The tomb of the Roman emperor Hadrian was erected on the right bank of the Tiber, between 135 and 139. Originally the mausoleum was a decorated cylinder, with a garden top and golden quadriga. Hadrian's ashes were placed here a year after his death in Baiae in 138, together with those of his wife Sabina, and his first adopted son, Lucius Aelius, who also died in 138. Following this, the remains of succeeding emperors were also placed here, the last recorded deposition being Caracalla in 217. The urns containing these ashes were probably placed in what is now known as the Treasury room deep within the building. Hadrian also built the Pons Aelius facing straight onto the mausoleum - it still provides a scenic approach from the center of Rome and the right bank of the Tiber, and is renowned for the Baroque additions of statuary of angels holding aloft elements of the Passion of Christ.
The popes converted the structure into a castle, from the 14th century; Pope Nicholas III connected the castle to St. Peter's Basilica by a covered fortified corridor called the Passetto di Borgo. The fortress was the refuge of Pope Clement VII from the siege of Charles V's Landsknecht during the Sack of Rome (1527), in which Benvenuto Cellini describes strolling the ramparts and shooting enemy soldiers.
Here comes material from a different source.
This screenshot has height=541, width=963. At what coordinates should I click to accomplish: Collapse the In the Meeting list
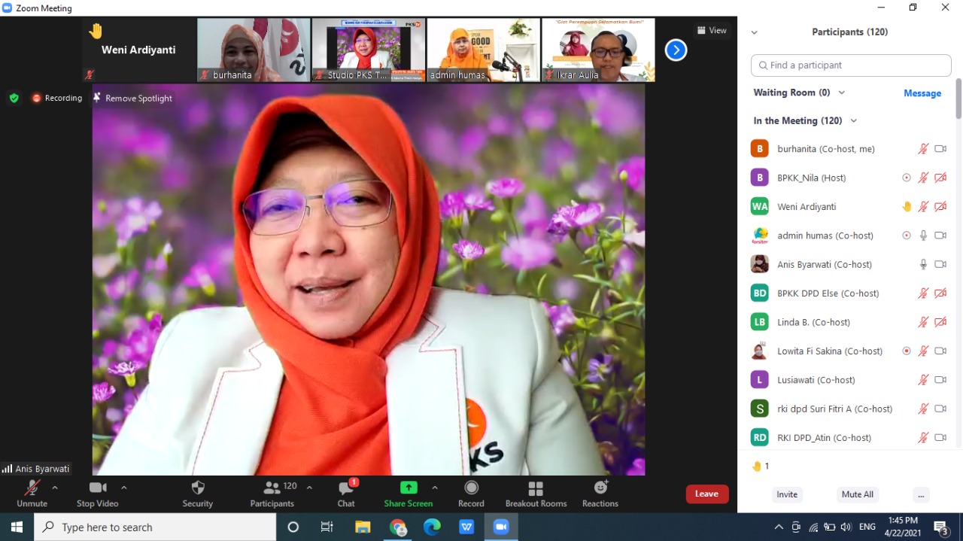[853, 120]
Leo X built a chapel with a fine Madonna by Raffaello da Montelupo. In 1536 Montelupo also created a marble statue of Saint Michael holding his sword after the 590 plague (as described above) to surmount the Castel.[2] Later Paul III built a rich apartment, to ensure that in any future siege the Pope had an appropriate place to stay.
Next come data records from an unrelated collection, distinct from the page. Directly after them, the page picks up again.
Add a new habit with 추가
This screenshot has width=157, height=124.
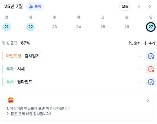coord(149,43)
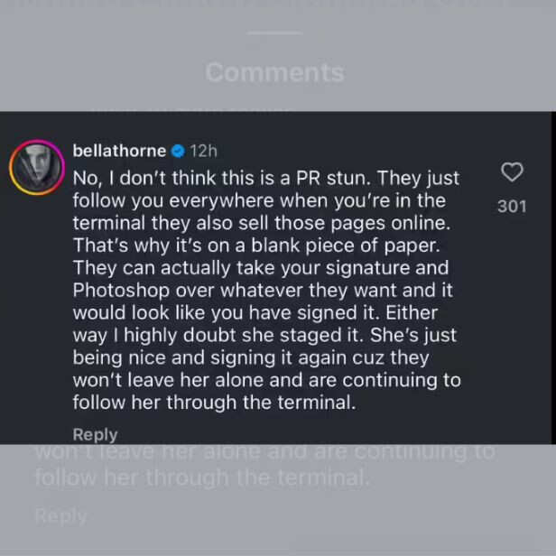Like the bellathorne comment with the heart
Screen dimensions: 556x556
coord(512,172)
Montelupo's statue was replaced by a bronze statue of the same subject, executed by the Flemish sculptor Peter Anton von Verschaffelt, in 1753. Verschaffelt's is still in place, though Montelupo's can be seen in an open court in the interior of the Castle.
The Papal state also used St Angel's Castel as a prison; Giordano Bruno, for example, was imprisoned there for six years. Executions were made in the small interior square. As a prison, it was also the setting for the third act of Giacomo Puccini's Tosca from whose ramparts the eponymous heroine of the opera leaps to her death.